AZ-900Chapter 7 of 127Objective 1.5

High Availability and Scalability

This chapter covers two foundational concepts for cloud architecture: high availability and scalability. These are critical for designing resilient applications that remain accessible and performant under varying loads. On the AZ-900 exam, this topic falls under 'Describe cloud concepts' (15-20% of the exam), and you can expect 2-3 questions that test your understanding of availability zones, scale sets, SLAs, and the difference between scaling up and scaling out. Mastering these concepts will help you choose the right Azure services to meet business continuity and performance requirements.

25 min read

Beginner

Updated May 31, 2026

Reviewed by Johnson Ajibi· Senior Network & Security Engineer · MSc IT Security

Jump to a section

Explain it to me simply Where people get tripped up Look up key terms

The Concert Hall with Backup Band

Imagine you own a concert hall that hosts 1,000 fans every night. High availability is like having a backup generator and a secondary stage in case the main stage has a power outage. If the main stage goes dark, the backup generator kicks in within seconds, and the show goes on with minimal interruption. Scalability is like having the ability to add extra seating sections or even open a second hall when a popular band sells out tickets. You don't want to build a 10,000-seat hall that sits empty most nights; instead, you have movable walls and modular seating that can expand from 1,000 to 5,000 seats as needed. Azure does this with virtual machines and load balancers: high availability uses multiple VMs in an availability set or zone so that if one fails, traffic shifts to another. Scalability uses scale sets that automatically add or remove VMs based on CPU usage or request count. Just as you wouldn't want a concert to stop because a light bulb burned out, Azure ensures your application stays up and can handle sudden spikes in demand without manual intervention.

How It Actually Works

What Are High Availability and Scalability?
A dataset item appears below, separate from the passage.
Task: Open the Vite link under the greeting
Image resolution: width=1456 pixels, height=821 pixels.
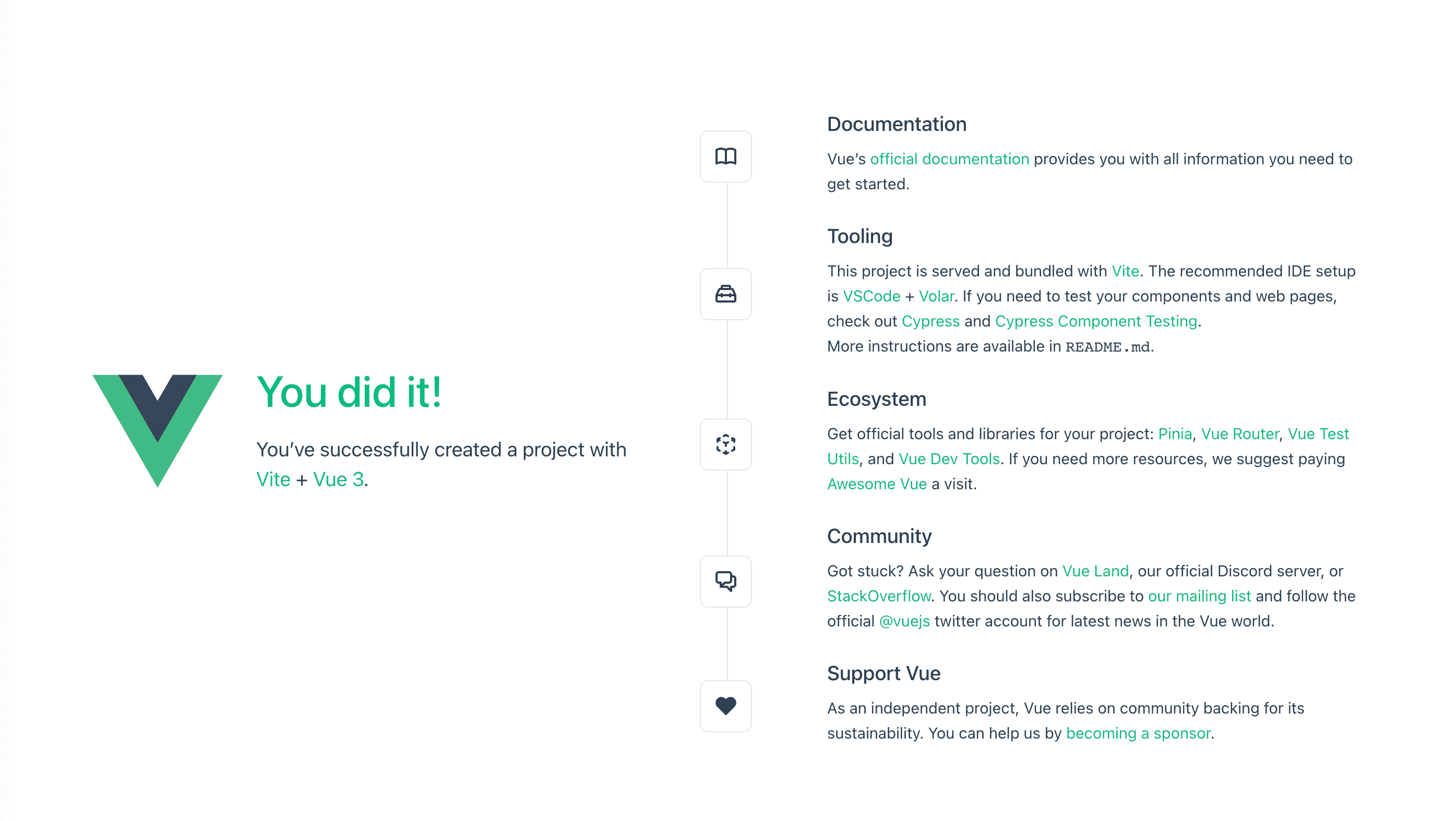Action: click(x=273, y=480)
High availability (HA) refers to a system's ability to remain operational and accessible for a high percentage of time, typically measured by uptime SLAs. The business problem it solves is downtime: when an application is unavailable, companies lose revenue, productivity, and customer trust. Azure offers multiple layers of HA, from redundant hardware within a datacenter to replicating data across geographically separated regions.

Scalability is the ability of a system to handle growing amounts of work by adding resources. There are two types: vertical scaling (scale up) means increasing the capacity of a single resource (e.g., upgrading a VM from 4 cores to 8 cores), and horizontal scaling (scale out) means adding more instances of a resource (e.g., adding more VMs to a pool). The business problem scalability solves is performance degradation under load: without it, an application becomes slow or crashes during traffic spikes.

How High Availability Works in Azure

Azure achieves high availability through redundancy and automatic failover. Here is the step-by-step mechanism:

Redundancy at the datacenter level: Each Azure datacenter has multiple racks of servers, each with redundant power, cooling, and networking. If one rack fails, others continue.

Availability Sets: Within a datacenter, you can group two or more VMs into an availability set. Azure ensures these VMs are placed on different fault domains (separate racks with independent power and network) and update domains (groups that are updated during maintenance one at a time). If hardware fails or Azure performs maintenance, at least one VM remains running.

Availability Zones: For higher resiliency, you can deploy VMs across multiple availability zones within a region. Each zone is a physically separate datacenter with independent power, cooling, and networking. If one zone goes down, traffic is routed to another zone.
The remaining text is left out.